### Entries supplied
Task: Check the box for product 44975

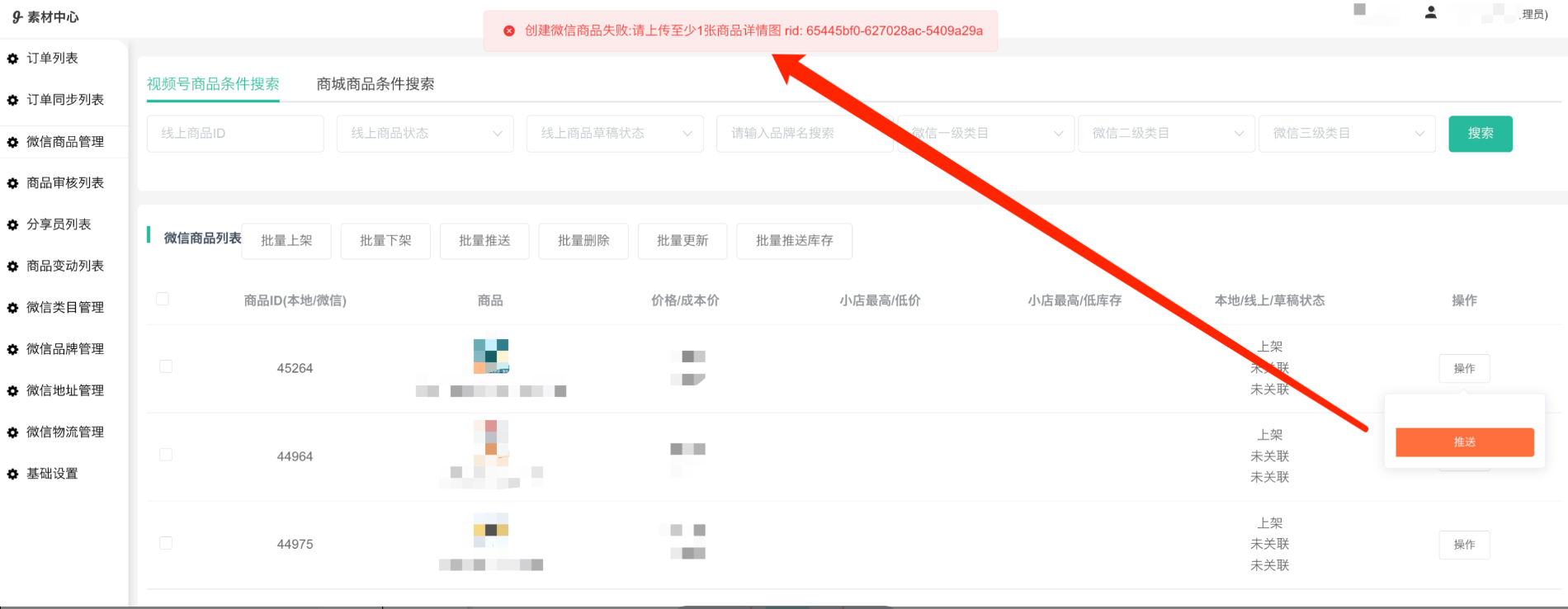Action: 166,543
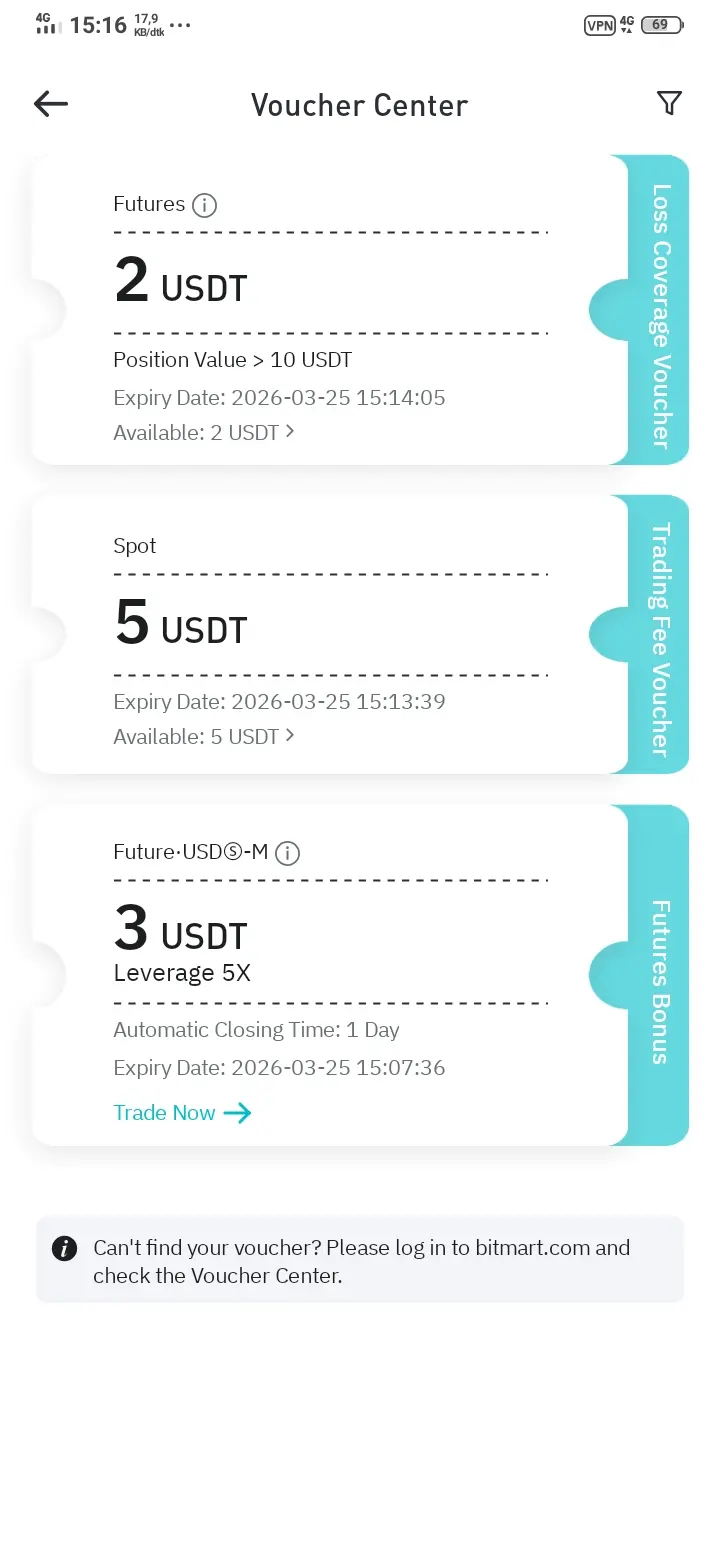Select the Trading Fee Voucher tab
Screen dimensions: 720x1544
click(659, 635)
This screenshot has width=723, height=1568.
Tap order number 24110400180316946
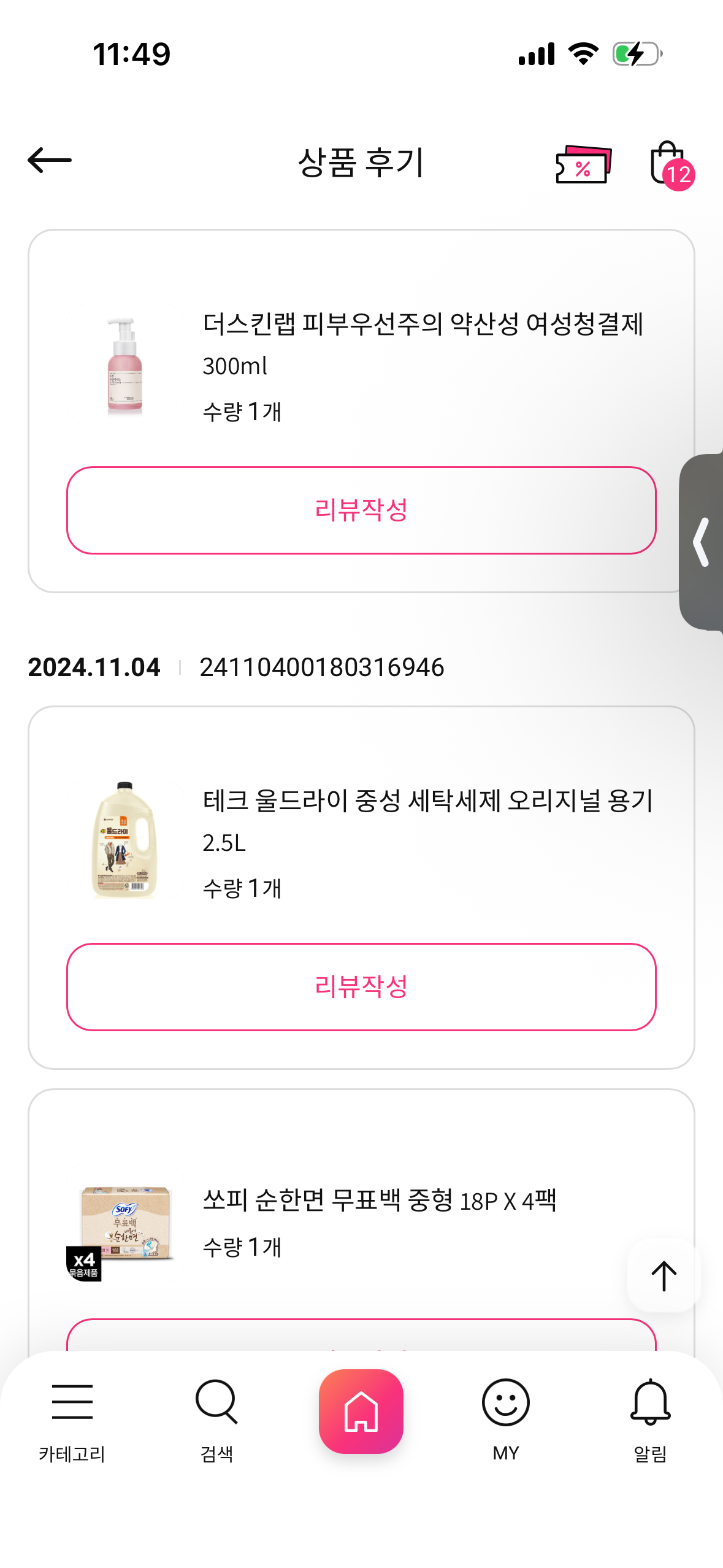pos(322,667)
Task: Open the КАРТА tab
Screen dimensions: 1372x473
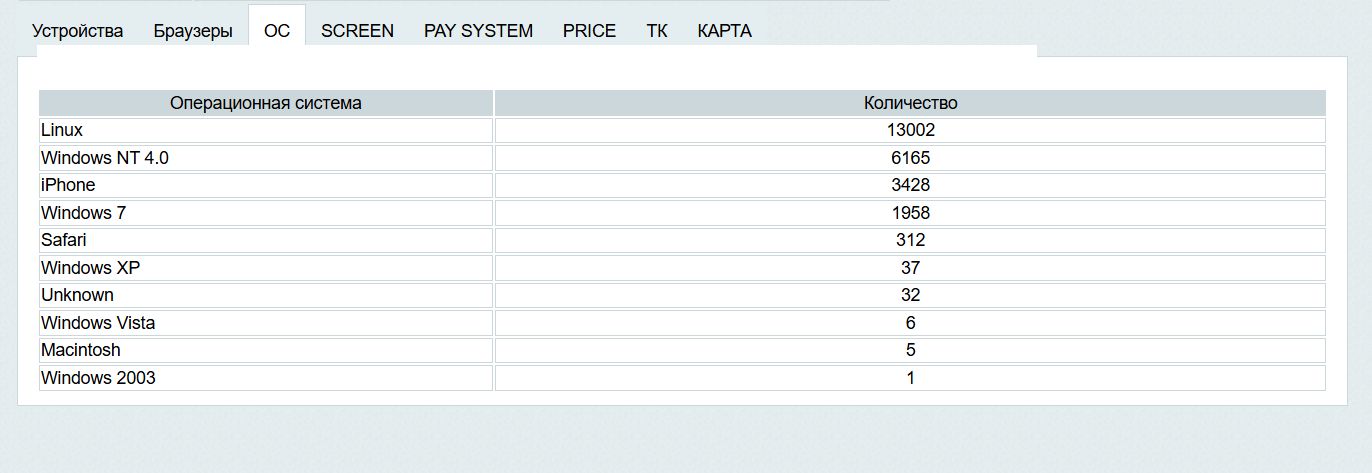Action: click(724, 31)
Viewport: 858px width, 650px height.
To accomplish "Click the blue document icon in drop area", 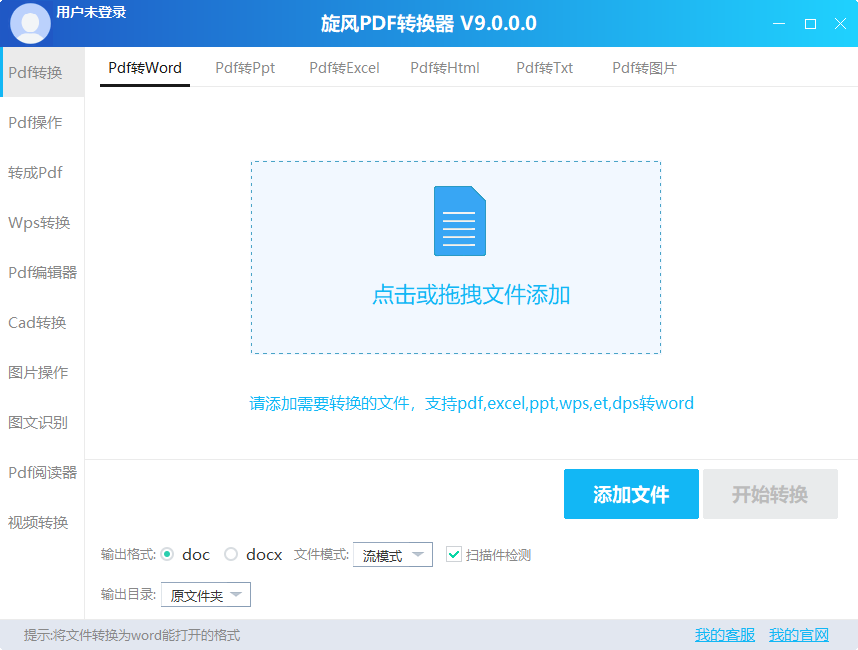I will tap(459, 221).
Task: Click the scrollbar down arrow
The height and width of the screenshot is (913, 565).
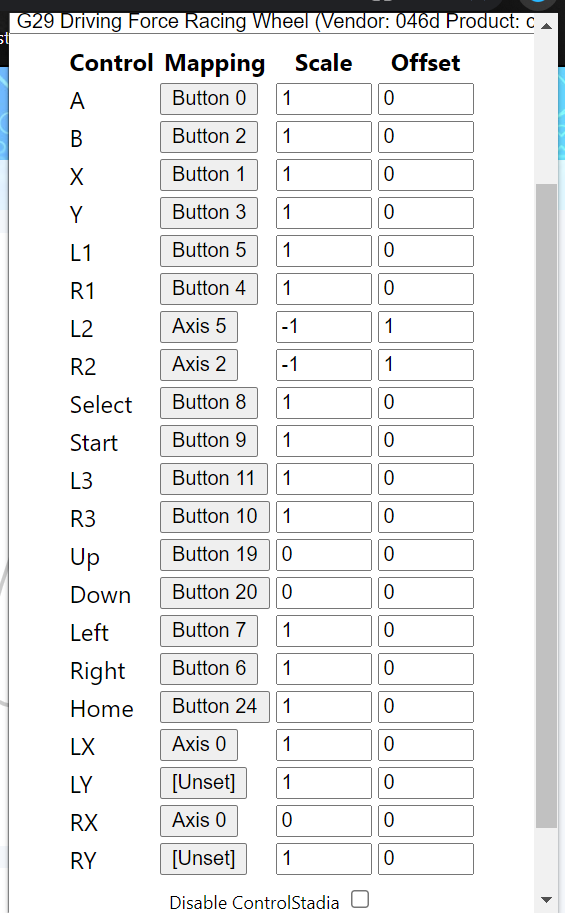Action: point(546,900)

### Try it
Exactly as written, repeat the lines of the material above from the first through the line holding "Viewport: 858px width, 650px height.", with both ends in the copy and no pictures.

### Response
Task: Check the box for product 44975

Action: 166,543
Select the Trading Fee Voucher tab
Screen dimensions: 720x1544
click(659, 635)
This screenshot has width=723, height=1568.
Tap order number 24110400180316946
pos(322,667)
Task: Open the КАРТА tab
Screen dimensions: 1372x473
Action: click(724, 31)
Viewport: 858px width, 650px height.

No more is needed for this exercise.